* start Input data *

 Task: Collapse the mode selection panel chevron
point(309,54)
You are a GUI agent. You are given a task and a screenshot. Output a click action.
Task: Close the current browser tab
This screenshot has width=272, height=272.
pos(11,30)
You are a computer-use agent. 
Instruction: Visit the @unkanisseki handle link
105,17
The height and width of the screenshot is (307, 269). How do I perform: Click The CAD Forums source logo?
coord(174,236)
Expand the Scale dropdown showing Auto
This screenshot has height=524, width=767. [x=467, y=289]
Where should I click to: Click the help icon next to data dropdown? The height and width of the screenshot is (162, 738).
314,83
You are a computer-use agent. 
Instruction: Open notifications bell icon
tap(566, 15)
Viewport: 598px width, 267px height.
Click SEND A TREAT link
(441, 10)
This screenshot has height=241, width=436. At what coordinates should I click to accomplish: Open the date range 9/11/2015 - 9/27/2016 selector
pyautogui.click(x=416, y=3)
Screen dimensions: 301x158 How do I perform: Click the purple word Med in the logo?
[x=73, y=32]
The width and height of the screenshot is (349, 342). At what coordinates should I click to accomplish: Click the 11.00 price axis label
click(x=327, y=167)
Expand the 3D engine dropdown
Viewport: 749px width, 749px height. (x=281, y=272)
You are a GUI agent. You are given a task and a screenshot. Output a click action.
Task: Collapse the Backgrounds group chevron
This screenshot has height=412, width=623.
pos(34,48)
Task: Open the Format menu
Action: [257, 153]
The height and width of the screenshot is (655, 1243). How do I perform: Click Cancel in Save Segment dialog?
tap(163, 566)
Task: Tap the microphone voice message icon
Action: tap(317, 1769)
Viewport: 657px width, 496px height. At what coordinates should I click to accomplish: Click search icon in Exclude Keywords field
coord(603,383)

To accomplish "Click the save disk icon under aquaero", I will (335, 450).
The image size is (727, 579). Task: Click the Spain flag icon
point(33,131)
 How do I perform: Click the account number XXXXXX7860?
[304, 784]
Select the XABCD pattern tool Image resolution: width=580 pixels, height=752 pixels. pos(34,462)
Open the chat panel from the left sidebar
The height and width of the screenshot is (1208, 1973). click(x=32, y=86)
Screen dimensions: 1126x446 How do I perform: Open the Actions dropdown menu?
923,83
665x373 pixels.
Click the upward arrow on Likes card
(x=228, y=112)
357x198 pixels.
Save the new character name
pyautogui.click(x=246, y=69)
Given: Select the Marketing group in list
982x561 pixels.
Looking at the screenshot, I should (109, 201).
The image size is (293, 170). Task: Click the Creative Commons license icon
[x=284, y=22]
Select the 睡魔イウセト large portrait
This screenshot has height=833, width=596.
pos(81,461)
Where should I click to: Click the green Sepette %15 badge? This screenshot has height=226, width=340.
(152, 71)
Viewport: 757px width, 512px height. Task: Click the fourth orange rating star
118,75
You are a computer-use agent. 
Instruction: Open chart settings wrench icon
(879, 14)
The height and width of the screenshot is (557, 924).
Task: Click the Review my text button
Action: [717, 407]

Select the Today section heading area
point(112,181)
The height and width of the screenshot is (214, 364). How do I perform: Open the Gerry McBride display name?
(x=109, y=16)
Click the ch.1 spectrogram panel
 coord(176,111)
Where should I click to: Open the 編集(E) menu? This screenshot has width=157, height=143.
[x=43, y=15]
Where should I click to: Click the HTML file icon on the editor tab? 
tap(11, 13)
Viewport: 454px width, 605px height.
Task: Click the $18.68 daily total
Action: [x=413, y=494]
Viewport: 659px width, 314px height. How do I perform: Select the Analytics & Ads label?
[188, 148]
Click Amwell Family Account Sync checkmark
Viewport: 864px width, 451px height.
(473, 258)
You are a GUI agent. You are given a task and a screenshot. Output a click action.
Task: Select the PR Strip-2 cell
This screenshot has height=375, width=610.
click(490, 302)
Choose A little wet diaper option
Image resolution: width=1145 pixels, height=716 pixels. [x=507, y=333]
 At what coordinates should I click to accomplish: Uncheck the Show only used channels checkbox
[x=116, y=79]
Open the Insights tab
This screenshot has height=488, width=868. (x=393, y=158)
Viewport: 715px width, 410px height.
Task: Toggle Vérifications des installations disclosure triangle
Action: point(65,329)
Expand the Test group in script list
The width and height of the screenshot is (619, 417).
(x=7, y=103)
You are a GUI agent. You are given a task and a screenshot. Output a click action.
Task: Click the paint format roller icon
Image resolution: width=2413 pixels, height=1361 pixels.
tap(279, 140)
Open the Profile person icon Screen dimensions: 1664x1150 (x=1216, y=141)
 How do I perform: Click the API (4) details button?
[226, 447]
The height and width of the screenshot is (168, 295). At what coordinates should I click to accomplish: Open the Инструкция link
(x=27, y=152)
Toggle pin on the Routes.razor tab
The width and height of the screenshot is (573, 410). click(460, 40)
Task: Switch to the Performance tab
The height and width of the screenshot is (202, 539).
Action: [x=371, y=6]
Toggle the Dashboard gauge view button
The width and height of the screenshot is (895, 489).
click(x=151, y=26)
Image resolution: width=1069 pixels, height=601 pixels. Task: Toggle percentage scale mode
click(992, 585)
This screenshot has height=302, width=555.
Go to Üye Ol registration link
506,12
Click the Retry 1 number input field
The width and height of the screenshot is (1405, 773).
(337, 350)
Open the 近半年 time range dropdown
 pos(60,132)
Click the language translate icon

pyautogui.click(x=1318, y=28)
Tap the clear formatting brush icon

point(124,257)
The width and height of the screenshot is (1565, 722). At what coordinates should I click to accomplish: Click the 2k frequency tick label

* end Input data *

■ **What to produce**:
Convert the data items above into a JSON list of strings, with one string for each line and no blank lines.

■ **The answer**:
[
  " Task: Collapse the mode selection panel chevron",
  "point(309,54)",
  "You are a GUI agent. You are given a task and a screenshot. Output a click action.",
  "Task: Close the current browser tab",
  "This screenshot has width=272, height=272.",
  "pos(11,30)",
  "You are a computer-use agent. ",
  "Instruction: Visit the @unkanisseki handle link",
  "105,17",
  "The height and width of the screenshot is (307, 269). How do I perform: Click The CAD Forums source logo?",
  "coord(174,236)",
  "Expand the Scale dropdown showing Auto",
  "This screenshot has height=524, width=767. [x=467, y=289]",
  "Where should I click to: Click the help icon next to data dropdown? The height and width of the screenshot is (162, 738).",
  "314,83",
  "You are a computer-use agent. ",
  "Instruction: Open notifications bell icon",
  "tap(566, 15)",
  "Viewport: 598px width, 267px height.",
  "Click SEND A TREAT link",
  "(441, 10)",
  "This screenshot has height=241, width=436. At what coordinates should I click to accomplish: Open the date range 9/11/2015 - 9/27/2016 selector",
  "pyautogui.click(x=416, y=3)",
  "Screen dimensions: 301x158 How do I perform: Click the purple word Med in the logo?",
  "[x=73, y=32]",
  "The width and height of the screenshot is (349, 342). At what coordinates should I click to accomplish: Click the 11.00 price axis label",
  "click(x=327, y=167)",
  "Expand the 3D engine dropdown",
  "Viewport: 749px width, 749px height. (x=281, y=272)",
  "You are a GUI agent. You are given a task and a screenshot. Output a click action.",
  "Task: Collapse the Backgrounds group chevron",
  "This screenshot has height=412, width=623.",
  "pos(34,48)",
  "Task: Open the Format menu",
  "Action: [257, 153]",
  "The height and width of the screenshot is (655, 1243). How do I perform: Click Cancel in Save Segment dialog?",
  "tap(163, 566)",
  "Task: Tap the microphone voice message icon",
  "Action: tap(317, 1769)",
  "Viewport: 657px width, 496px height. At what coordinates should I click to accomplish: Click search icon in Exclude Keywords field",
  "coord(603,383)",
  "To accomplish \"Click the save disk icon under aquaero\", I will (335, 450).",
  "The image size is (727, 579). Task: Click the Spain flag icon",
  "point(33,131)",
  " How do I perform: Click the account number XXXXXX7860?",
  "[304, 784]",
  "Select the XABCD pattern tool Image resolution: width=580 pixels, height=752 pixels. pos(34,462)",
  "Open the chat panel from the left sidebar",
  "The height and width of the screenshot is (1208, 1973). click(x=32, y=86)",
  "Screen dimensions: 1126x446 How do I perform: Open the Actions dropdown menu?",
  "923,83",
  "665x373 pixels.",
  "Click the upward arrow on Likes card",
  "(x=228, y=112)",
  "357x198 pixels.",
  "Save the new character name",
  "pyautogui.click(x=246, y=69)",
  "Given: Select the Marketing group in list",
  "982x561 pixels.",
  "Looking at the screenshot, I should (109, 201).",
  "The image size is (293, 170). Task: Click the Creative Commons license icon",
  "[x=284, y=22]",
  "Select the 睡魔イウセト large portrait",
  "This screenshot has height=833, width=596.",
  "pos(81,461)",
  "Where should I click to: Click the green Sepette %15 badge? This screenshot has height=226, width=340.",
  "(152, 71)",
  "Viewport: 757px width, 512px height. Task: Click the fourth orange rating star",
  "118,75",
  "You are a computer-use agent. ",
  "Instruction: Open chart settings wrench icon",
  "(879, 14)",
  "The height and width of the screenshot is (557, 924).",
  "Task: Click the Review my text button",
  "Action: [717, 407]",
  "Select the Today section heading area",
  "point(112,181)",
  "The height and width of the screenshot is (214, 364). How do I perform: Open the Gerry McBride display name?",
  "(x=109, y=16)",
  "Click the ch.1 spectrogram panel",
  " coord(176,111)",
  "Where should I click to: Open the 編集(E) menu? This screenshot has width=157, height=143.",
  "[x=43, y=15]",
  "Where should I click to: Click the HTML file icon on the editor tab? ",
  "tap(11, 13)",
  "Viewport: 454px width, 605px height.",
  "Task: Click the $18.68 daily total",
  "Action: [x=413, y=494]",
  "Viewport: 659px width, 314px height. How do I perform: Select the Analytics & Ads label?",
  "[188, 148]",
  "Click Amwell Family Account Sync checkmark",
  "Viewport: 864px width, 451px height.",
  "(473, 258)",
  "You are a GUI agent. You are given a task and a screenshot. Output a click action.",
  "Task: Select the PR Strip-2 cell",
  "This screenshot has height=375, width=610.",
  "click(490, 302)",
  "Choose A little wet diaper option",
  "Image resolution: width=1145 pixels, height=716 pixels. [x=507, y=333]",
  " At what coordinates should I click to accomplish: Uncheck the Show only used channels checkbox",
  "[x=116, y=79]",
  "Open the Insights tab",
  "This screenshot has height=488, width=868. (x=393, y=158)",
  "Viewport: 715px width, 410px height.",
  "Task: Toggle Vérifications des installations disclosure triangle",
  "Action: point(65,329)",
  "Expand the Test group in script list",
  "The width and height of the screenshot is (619, 417).",
  "(x=7, y=103)",
  "You are a GUI agent. You are given a task and a screenshot. Output a click action.",
  "Task: Click the paint format roller icon",
  "Image resolution: width=2413 pixels, height=1361 pixels.",
  "tap(279, 140)",
  "Open the Profile person icon Screen dimensions: 1664x1150 (x=1216, y=141)",
  " How do I perform: Click the API (4) details button?",
  "[226, 447]",
  "The height and width of the screenshot is (168, 295). At what coordinates should I click to accomplish: Open the Инструкция link",
  "(x=27, y=152)",
  "Toggle pin on the Routes.razor tab",
  "The width and height of the screenshot is (573, 410). click(460, 40)",
  "Task: Switch to the Performance tab",
  "The height and width of the screenshot is (202, 539).",
  "Action: [x=371, y=6]",
  "Toggle the Dashboard gauge view button",
  "The width and height of the screenshot is (895, 489).",
  "click(x=151, y=26)",
  "Image resolution: width=1069 pixels, height=601 pixels. Task: Toggle percentage scale mode",
  "click(992, 585)",
  "This screenshot has height=302, width=555.",
  "Go to Üye Ol registration link",
  "506,12",
  "Click the Retry 1 number input field",
  "The width and height of the screenshot is (1405, 773).",
  "(337, 350)",
  "Open the 近半年 time range dropdown",
  " pos(60,132)",
  "Click the language translate icon",
  "pyautogui.click(x=1318, y=28)",
  "Tap the clear formatting brush icon",
  "point(124,257)",
  "The width and height of the screenshot is (1565, 722). At what coordinates should I click to accomplish: Click the 2k frequency tick label"
]